▶ _Task goal_: For the entries below, the result should be an exact transcription of the lines from the one with "You are a GUI" up to and including the one with "The image size is (324, 162).", and only those.

▶ _Task inputs_:
★ ★ ★

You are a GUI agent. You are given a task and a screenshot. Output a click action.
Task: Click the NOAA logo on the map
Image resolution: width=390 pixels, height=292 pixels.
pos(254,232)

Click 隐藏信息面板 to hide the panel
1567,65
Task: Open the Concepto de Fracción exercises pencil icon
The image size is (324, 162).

★ ★ ★

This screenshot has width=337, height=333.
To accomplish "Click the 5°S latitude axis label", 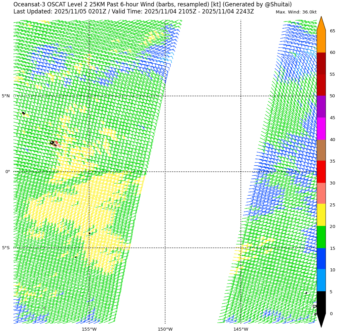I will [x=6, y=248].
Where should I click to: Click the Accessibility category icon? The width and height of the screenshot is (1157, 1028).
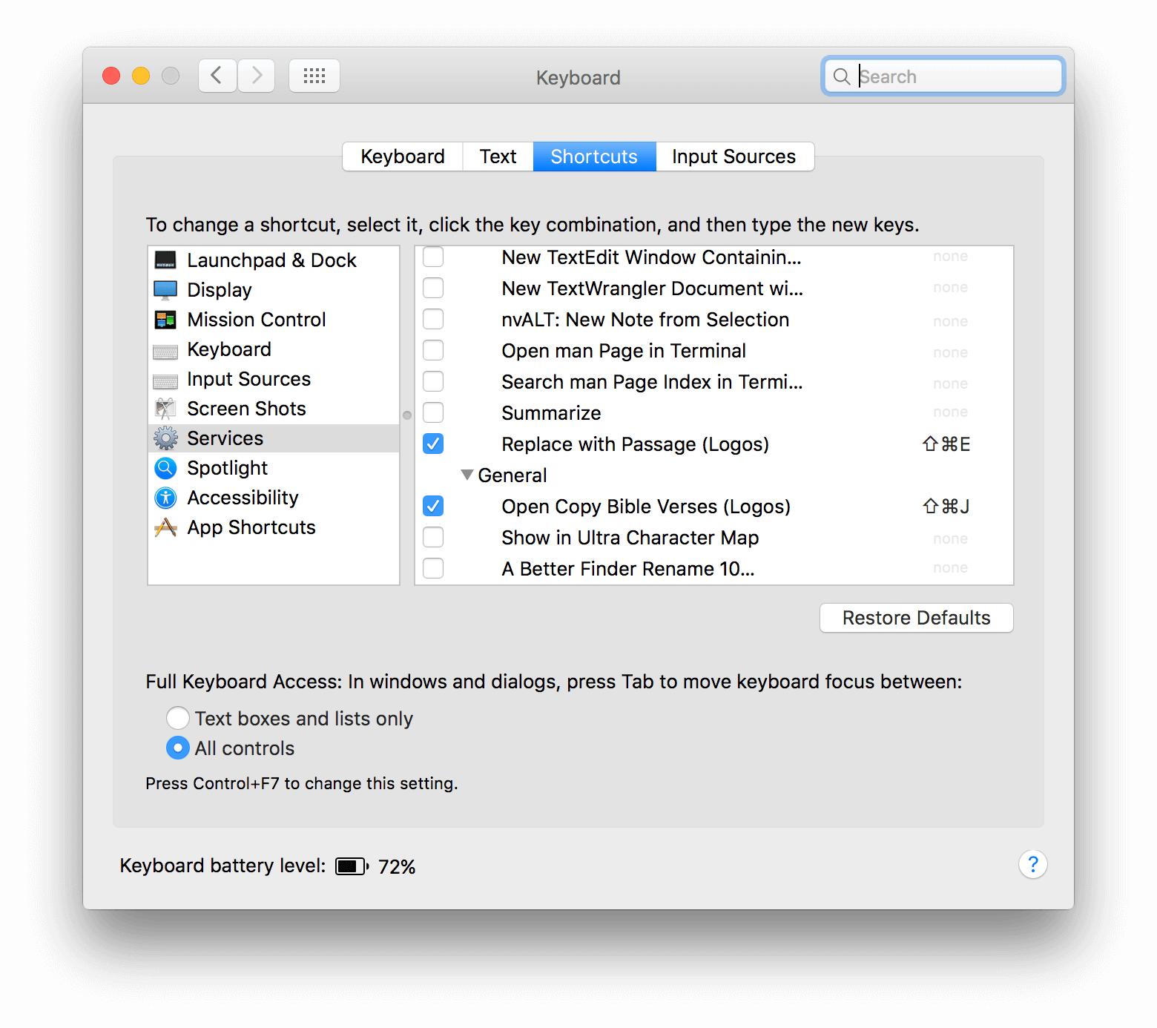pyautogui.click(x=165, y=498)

★ ★ ★

▶ _Answer below_:
You are a GUI agent. You are given a task and a screenshot. Output a click action.
Task: Click the NOAA logo on the map
Image resolution: width=390 pixels, height=292 pixels.
pos(254,232)

Click 隐藏信息面板 to hide the panel
1567,65
Task: Open the Concepto de Fracción exercises pencil icon
The image size is (324, 162).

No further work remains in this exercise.